*Items*:

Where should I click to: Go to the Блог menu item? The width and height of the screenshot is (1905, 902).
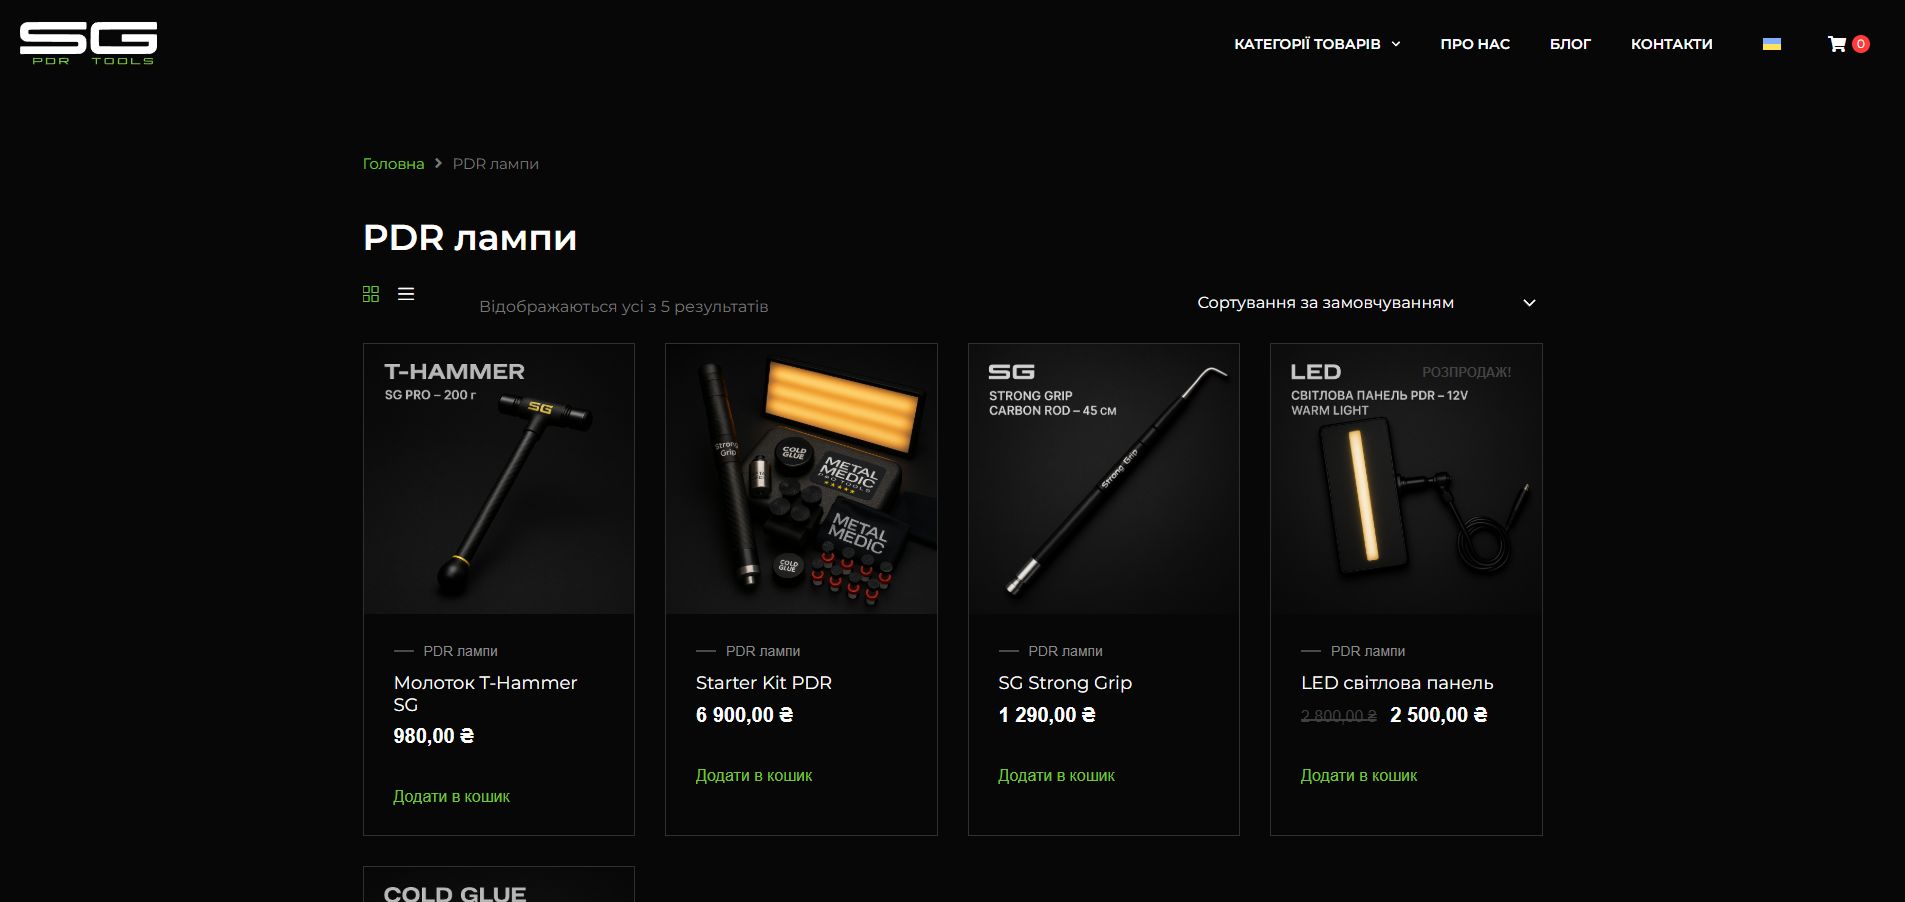point(1570,44)
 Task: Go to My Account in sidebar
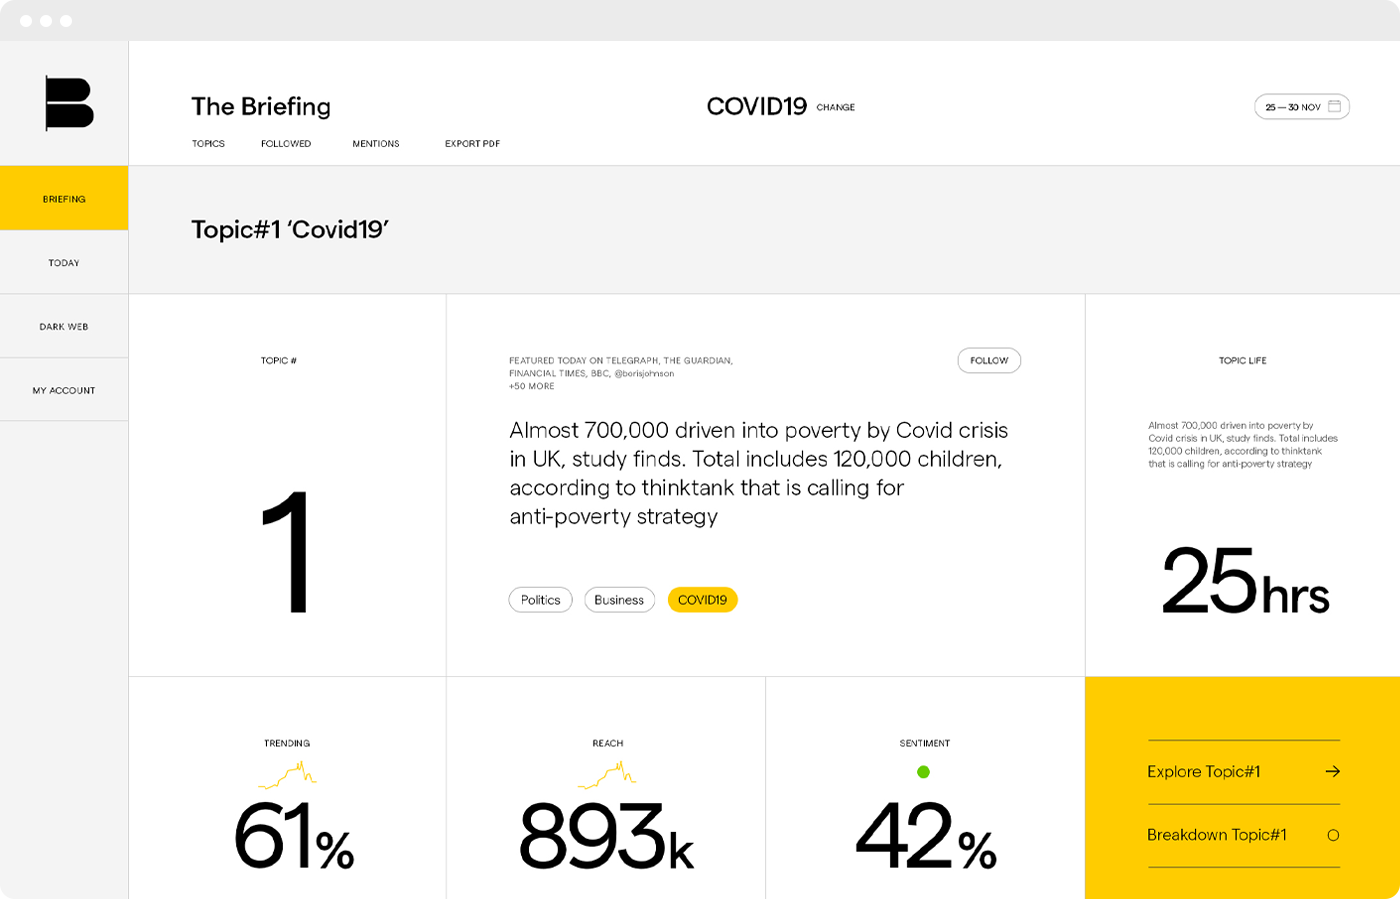click(64, 391)
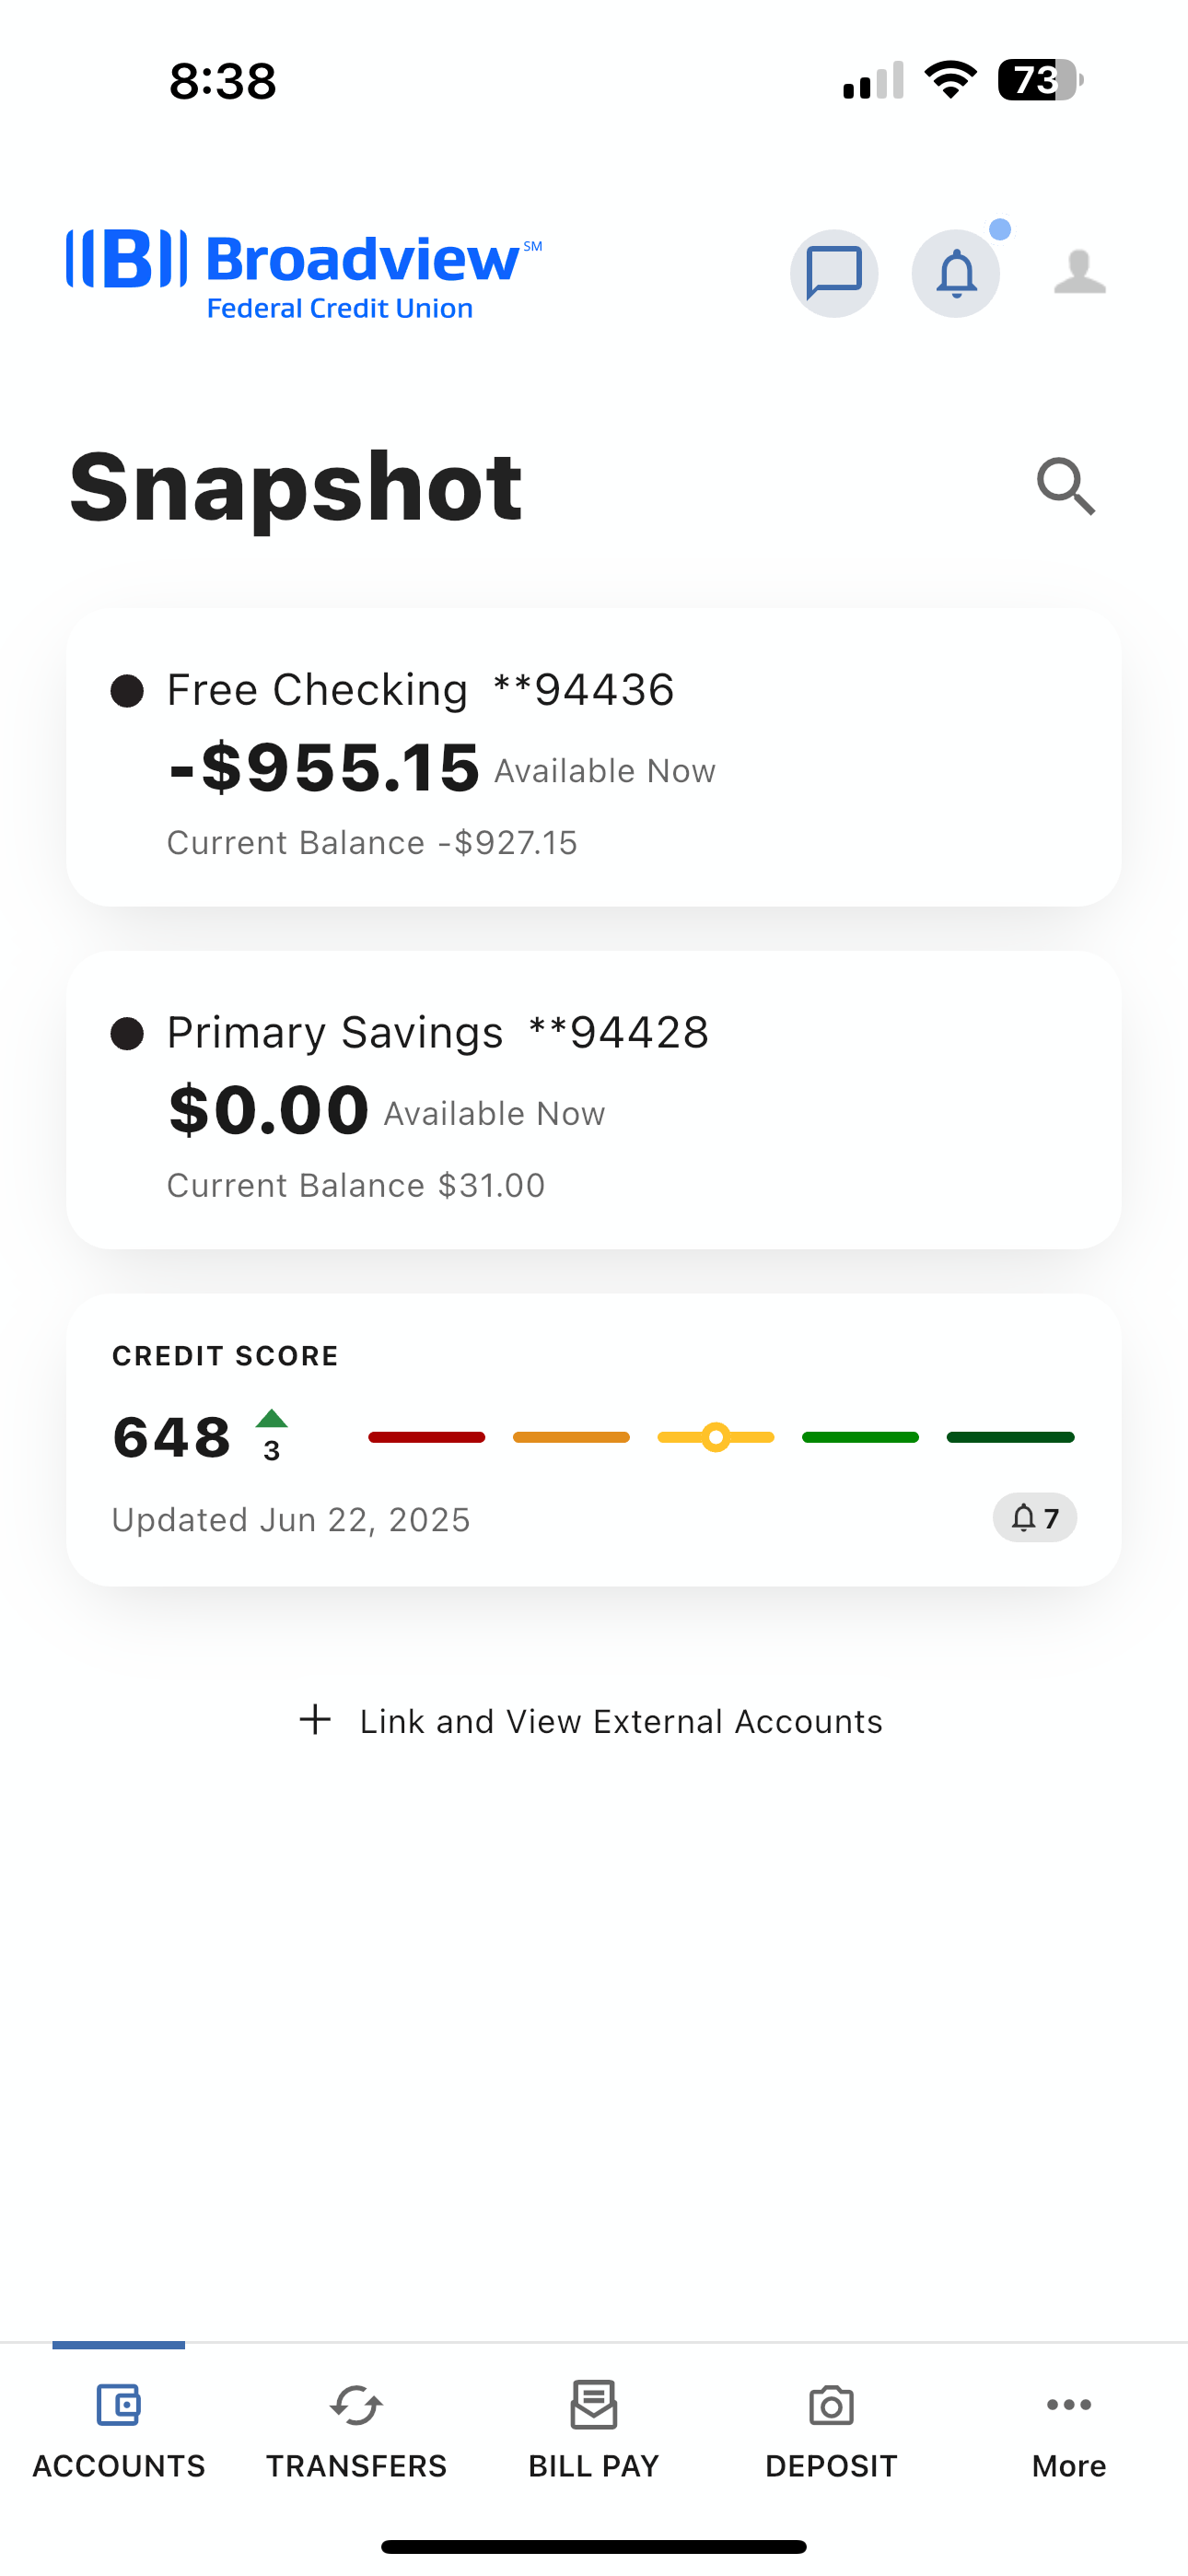Open the Primary Savings account card
Screen dimensions: 1188x2576
pyautogui.click(x=594, y=1100)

*Prompt*: Extract every line of the listing above word for word, leaving out the pictures.

*Exercise answer*:
Where should I click to: Go to the Блог menu item? The width and height of the screenshot is (1905, 902).
point(1570,44)
 Task: Go to My Account in sidebar
click(64, 391)
Open the Primary Savings account card
Screen dimensions: 1188x2576
pyautogui.click(x=594, y=1100)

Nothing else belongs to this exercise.